WHAT YOU HAVE TO DO = Would you write out the entries below, every one of them, exactly?
START INFORMATION GIVEN
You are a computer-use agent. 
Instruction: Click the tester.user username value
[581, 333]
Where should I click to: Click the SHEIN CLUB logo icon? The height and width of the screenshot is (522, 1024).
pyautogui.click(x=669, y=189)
END INFORMATION GIVEN
WORKED SOLUTION =
You are a computer-use agent. 
Instruction: Click the tester.user username value
[581, 333]
Where should I click to: Click the SHEIN CLUB logo icon? The height and width of the screenshot is (522, 1024).
pyautogui.click(x=669, y=189)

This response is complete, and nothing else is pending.